Por un lado, la leyenda de la llorona, esa mujer que vaga por las noches, doliéndose por la pérdida de sus hijos a vivo llanto. Por el otro, el genocidio guatemalteco, uno de los episodios más oscuros de la historia reciente que, en el marco de la guerra civil del país centroamericano, se llevó por delante una cifra impronunciable de vidas, todas de origen indígena maya, mayoritariamente en la década de los ochenta. Jayro Bustamante, que cierra su Trilogía del desprecio con La llorona (2019) —una serie de tres películas, conformada por Ixcanul (2015), Temblores (2019) y la que nos ocupa centrada en los tres insultos proverbiales de su país: indio, en referencia a los indígenas; hueco, en alusión a los homosexuales; y comunista, que en Guatemala no tiene un significado estrictamente político, sino que define a los que se preocupan por los derechos humanos—, entrega una obra complejísima y eminentemente atmosférica, que retrata una sociedad dividida y marcada por la pérdida a la que se lo han arrebatado todo. A pesar de estar presentado como un filme fantástico, o quizá cercano al terror, cabe destacar desde el mismo comienzo, para evitar cualquier tipo de equívoco, que su vocación es dramática aunque imbuida de un horror muy orgánico, que apela directamente al espíritu maltratado de los aniquilados, y lo conecta con talante ominoso con esa leyenda del folclore de la que recoge el título para crear una de las metáforas —y otra vuelta de tuerca sobre el mito— más fuertes y dolorosas sobre el sentimiento de desesperanza e impotencia guatemalteco en particular, y la injusticia aberrante del clasismo y la impunidad de post-guerra en general.

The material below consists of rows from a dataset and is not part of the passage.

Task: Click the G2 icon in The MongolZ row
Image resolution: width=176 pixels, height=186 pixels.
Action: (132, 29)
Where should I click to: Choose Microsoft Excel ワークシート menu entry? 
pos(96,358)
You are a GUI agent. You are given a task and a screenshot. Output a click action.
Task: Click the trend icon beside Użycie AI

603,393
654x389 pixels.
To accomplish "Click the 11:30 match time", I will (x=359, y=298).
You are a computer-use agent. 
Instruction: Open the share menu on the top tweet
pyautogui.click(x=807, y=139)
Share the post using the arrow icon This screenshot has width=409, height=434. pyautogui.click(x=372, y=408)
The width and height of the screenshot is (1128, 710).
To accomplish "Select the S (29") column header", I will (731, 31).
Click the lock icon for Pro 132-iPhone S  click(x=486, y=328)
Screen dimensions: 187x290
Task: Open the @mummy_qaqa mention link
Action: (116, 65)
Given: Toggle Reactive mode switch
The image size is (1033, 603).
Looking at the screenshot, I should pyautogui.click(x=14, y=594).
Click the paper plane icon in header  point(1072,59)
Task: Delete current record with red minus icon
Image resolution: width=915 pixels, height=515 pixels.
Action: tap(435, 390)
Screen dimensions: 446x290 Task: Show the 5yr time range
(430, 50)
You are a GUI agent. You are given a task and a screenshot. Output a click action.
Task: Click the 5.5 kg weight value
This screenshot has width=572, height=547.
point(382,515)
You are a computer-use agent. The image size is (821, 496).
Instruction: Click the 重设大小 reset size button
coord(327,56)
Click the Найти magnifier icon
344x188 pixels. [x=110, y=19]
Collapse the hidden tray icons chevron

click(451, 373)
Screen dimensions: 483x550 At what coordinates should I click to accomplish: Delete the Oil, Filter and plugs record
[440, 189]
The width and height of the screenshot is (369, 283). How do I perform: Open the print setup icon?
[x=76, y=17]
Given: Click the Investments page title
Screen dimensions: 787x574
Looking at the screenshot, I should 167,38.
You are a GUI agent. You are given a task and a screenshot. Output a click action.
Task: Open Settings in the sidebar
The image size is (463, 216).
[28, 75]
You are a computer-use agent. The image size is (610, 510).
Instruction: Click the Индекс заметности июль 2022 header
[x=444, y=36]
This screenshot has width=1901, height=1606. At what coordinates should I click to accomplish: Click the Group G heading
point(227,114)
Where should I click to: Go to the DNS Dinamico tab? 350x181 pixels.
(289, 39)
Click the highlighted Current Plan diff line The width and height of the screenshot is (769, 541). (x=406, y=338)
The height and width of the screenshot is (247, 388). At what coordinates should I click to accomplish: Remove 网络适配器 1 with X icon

En La llorona la historia, en su literalidad, es más una excusa argumental para poner sobre la mesa los temas que realmente quiere explorar Bustamante: a un viejo general se le juzga por crímenes de guerra y se le responsabiliza de todos esos asesinatos, violaciones y secuestros, y tras resultar culpable, el juicio se declara nulo. A partir de ahí, se refugiará en su casa junto con su familia, mientras cientos de personas se manifiestan a las puertas de su mansión clamando al cielo por lo inaceptable de la situación. Es en este contexto que La llorona, la mujer, aparecerá en la vida del viejo militar y le quitará las ganas de dormir y de sentirse intocable. El núcleo de la película, de este modo, pasará a estar integrado por las sensaciones, los oscuros secretos de familia, el clasismo y la superioridad moral y social, y tomará la idiosincrasia propia del cine de terror —en cuanto a su estructura— y la agitará en un cóctel social y dramático. La idea que subyace en todo momento en la obra de Jayro Bustamante conecta con la memoria histórica y el sentimiento de impotencia que une a los oprimidos: mientras el hilo principal abandona poco a poco la centralidad —aunque existe cierta farragosidad y sensación de inacción en su segundo acto—, el espectador va entrando en lo atmosférico, un recorrido más emocional y subtextual que físico que se vale de fuertes recursos cinematográficos para traspasar la frontera de lo real y lo ficticio y establecer un ancla con un sentimiento de pérdida y desamparo muy fidedigno y palpable.
Separa a la perfección los dos mundos que expone mediante un sentido de la jerarquía cinematográfica valiente y desinteresado.
Precisamente por ser una película mucho más sensitiva, o vivencial, que estrictamente narrativa, recrea una realidad que se padece a un nivel muy interior, y deja de lado una inmersión más profunda en la complejidad política y social que, de haber entrado en ella, habría colocado el filme en un lugar mucho más común y, por descontado, de menor interés. Su estética oscura y puesta en escena casi gótica —esas habitaciones, esas iluminaciones— ayudan a introducir en el mito a una audiencia que busque alejarse de las denuncias documentales y esté dispuesta a recorrer un camino complejo y demandante. Lejos de quedarse a medias, La llorona separa a la perfección los dos mundos que expone —como comentamos, lo folclórico a un lado, lo social al otro— mediante un sentido de la jerarquía cinematográfica valiente y desinteresado, y supone una experiencia fresca en comparación con los habituales tropos del género y, sobre todo, estimulante. Mientras María Mercedes Coroy pone rostro y voz a La llorona —y Bustamante introduce sus habituales defensas a las lenguas mayas, como ya hiciera en Ixcanul—, la realidad y la ficción alcanzan una simbiosis casi perfecta que deja mucho más en la imaginación y la elaboración desde el reposo del post-visionado de lo que habría sido posible de abordar la historia desde el convencionalismo. Y eso se premia, y mucho.